Stored data entries
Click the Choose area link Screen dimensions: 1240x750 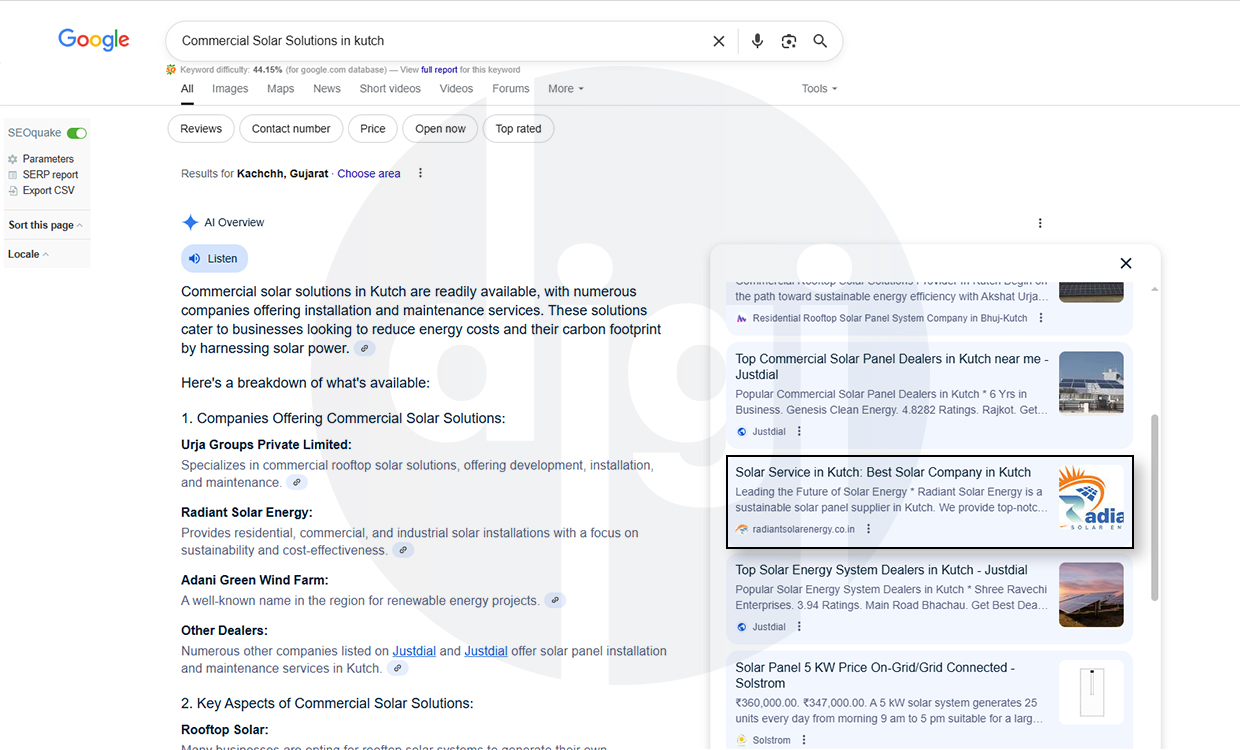[x=369, y=174]
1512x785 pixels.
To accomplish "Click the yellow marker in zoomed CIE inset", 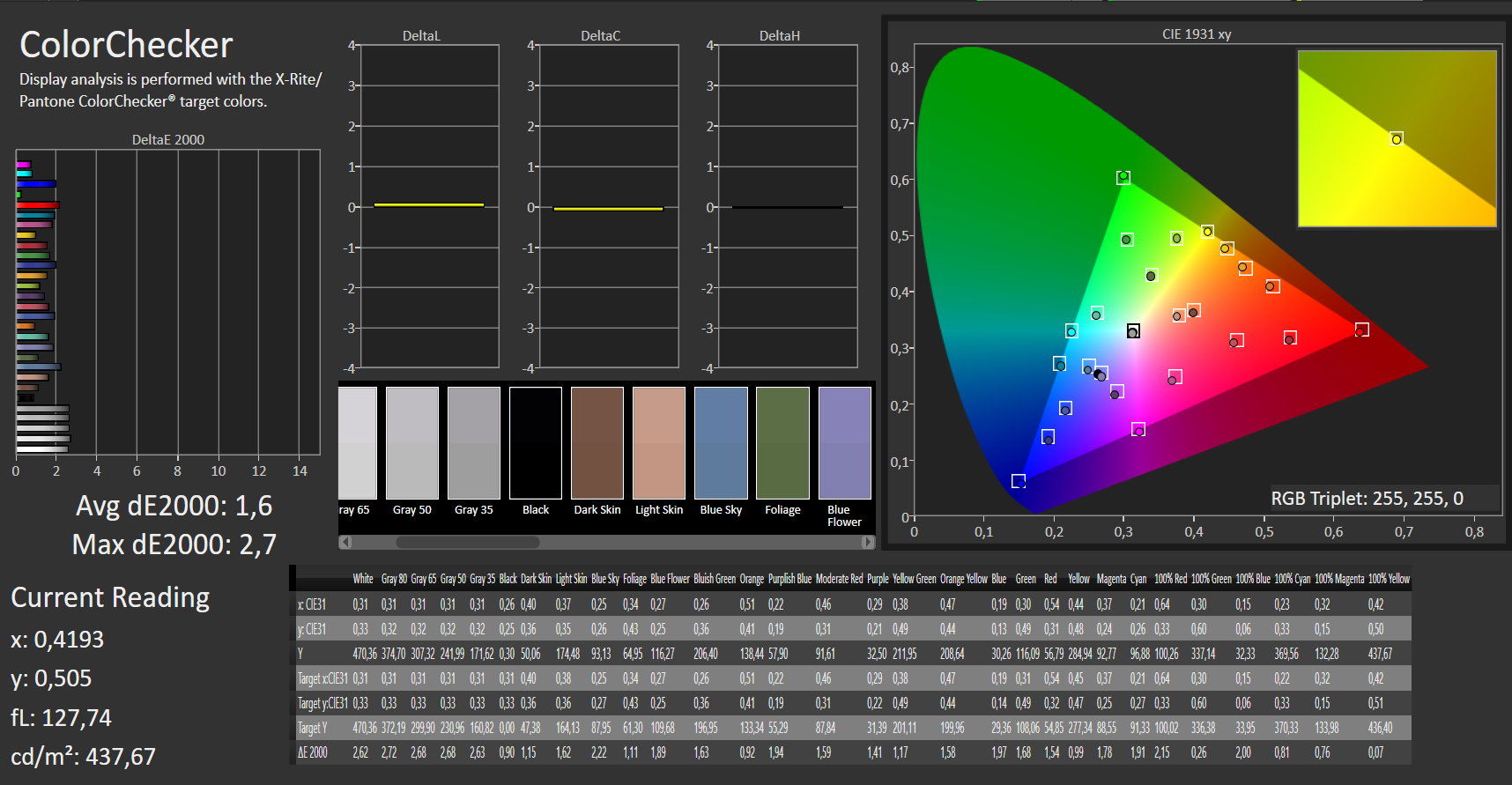I will pos(1397,139).
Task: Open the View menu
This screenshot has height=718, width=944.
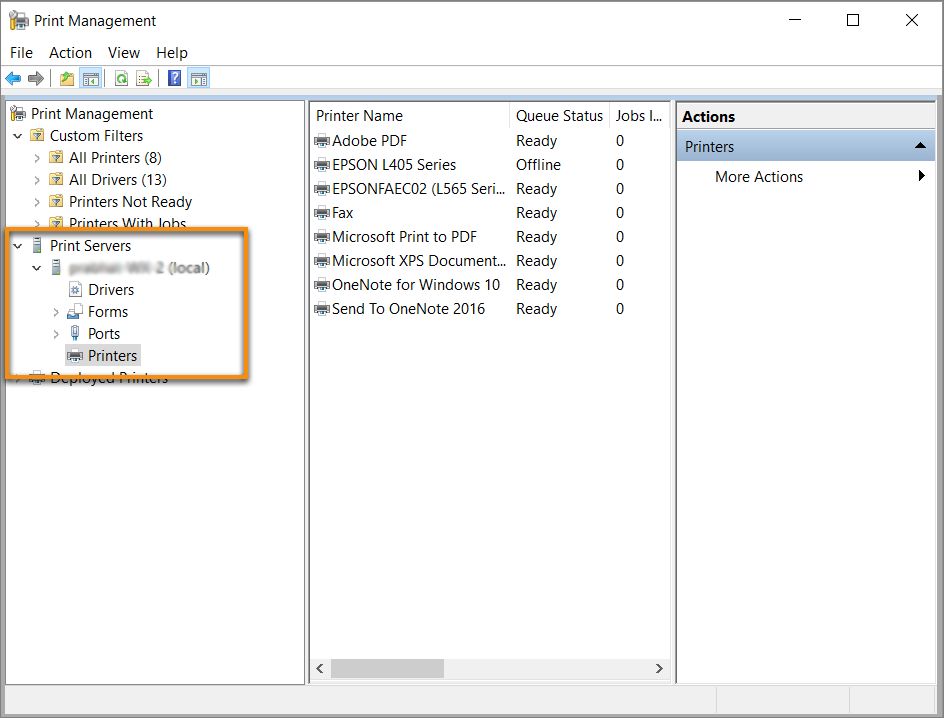Action: tap(123, 52)
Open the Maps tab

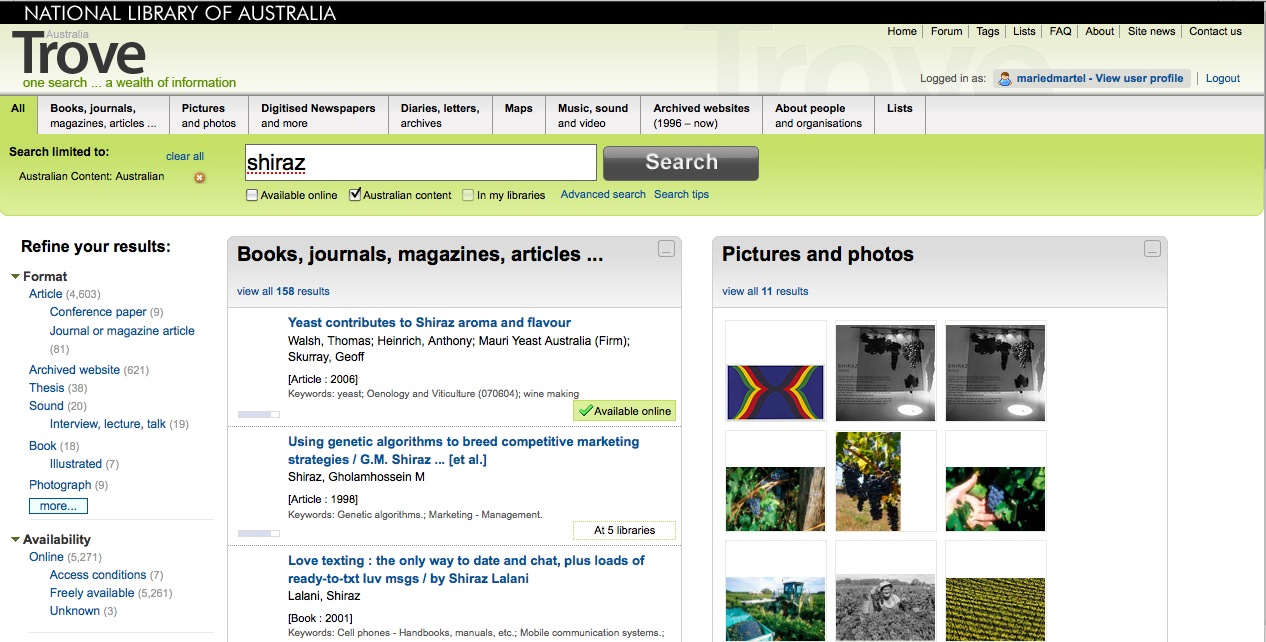pyautogui.click(x=518, y=109)
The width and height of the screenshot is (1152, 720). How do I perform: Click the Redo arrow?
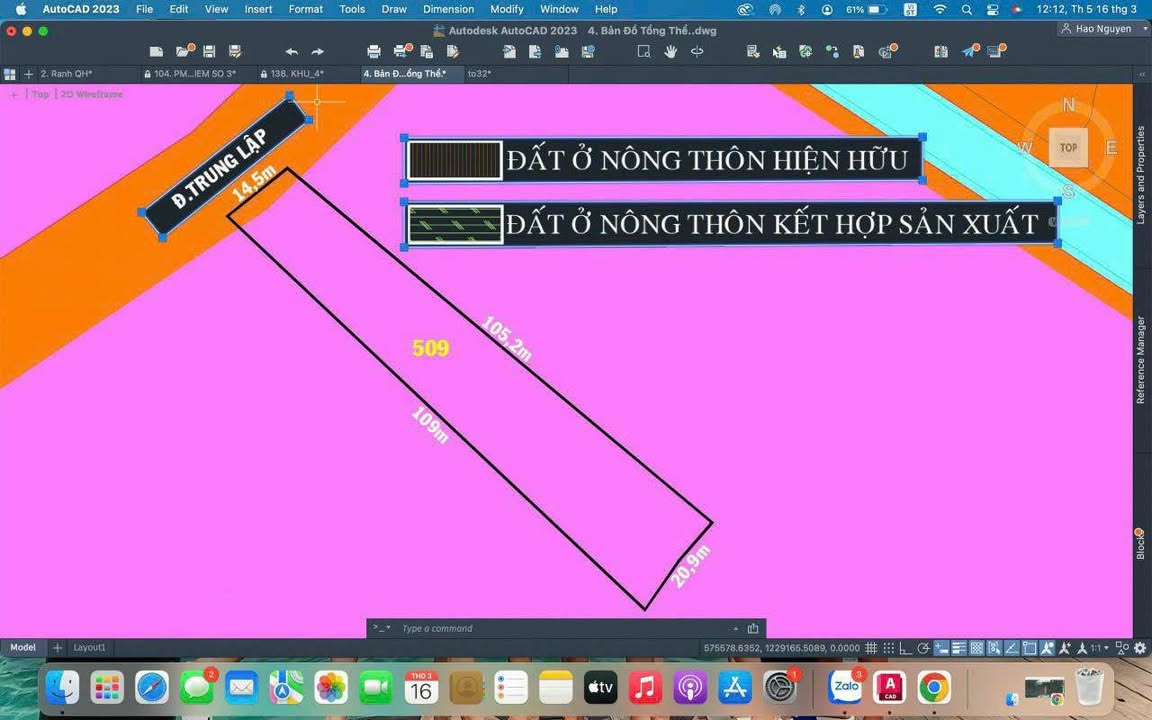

▶ **Required action**
An exact copy of the lines from the one with "Open the Maps tab" through the end of the entries above, both included, is the whole answer. It contains no pictures.

▶ **Response to this exercise**
Open the Maps tab

pyautogui.click(x=518, y=109)
The width and height of the screenshot is (1152, 720). How do I perform: Click the Redo arrow?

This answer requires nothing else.